Regarding storage, many people's first reaction is to save space costs. But Walrus took a completely different approach—it aims to solve the problem: how to keep data alive even in the worst-case scenarios.
The design of this protocol is quite interesting. Data is not stored entirely on a single node but is broken into dozens of fragments scattered across the entire network. As long as more than 35%-40% of these fragments are retained, the entire data can be fully reconstructed.
In other words, it’s not betting on a single node remaining stable, but betting that the overall network won't crash by more than 60%-65% at the same time. These are two completely different risk assumptions.
What does traditional multi-replica schemes fear? Single points of failure. Losing both copies out of two means the data is permanently gone. But with Walrus, you can lose 20 nodes, 30 nodes, or even more, as long as the remaining fragments are sufficient, the data remains rock solid.
What’s the cost? It’s quite straightforward. To achieve this level of fault tolerance, the redundancy factor needs to increase to 4x-5x. That is, if you want to store 1GB of data, the actual network space required might be 4-5GB.
Seems wasteful?
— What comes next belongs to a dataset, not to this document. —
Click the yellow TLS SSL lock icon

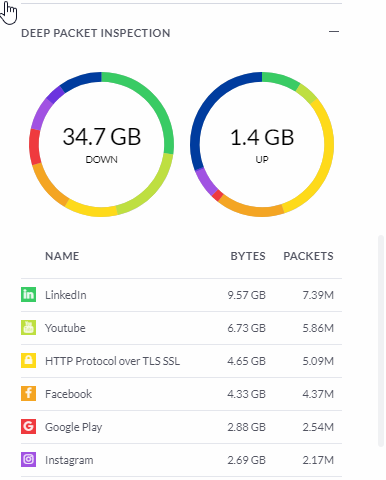tap(28, 361)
Not entirely. This extra cost buys reliability. The core logic is clear: Walrus is not designed to minimize storage costs but to optimize performance in worst-case scenarios. Such a design may not be suitable for ordinary file storage, but for critical data that, if lost, could trigger chain reactions—like blockchain infrastructure or cross-chain verification data—it becomes extremely necessary.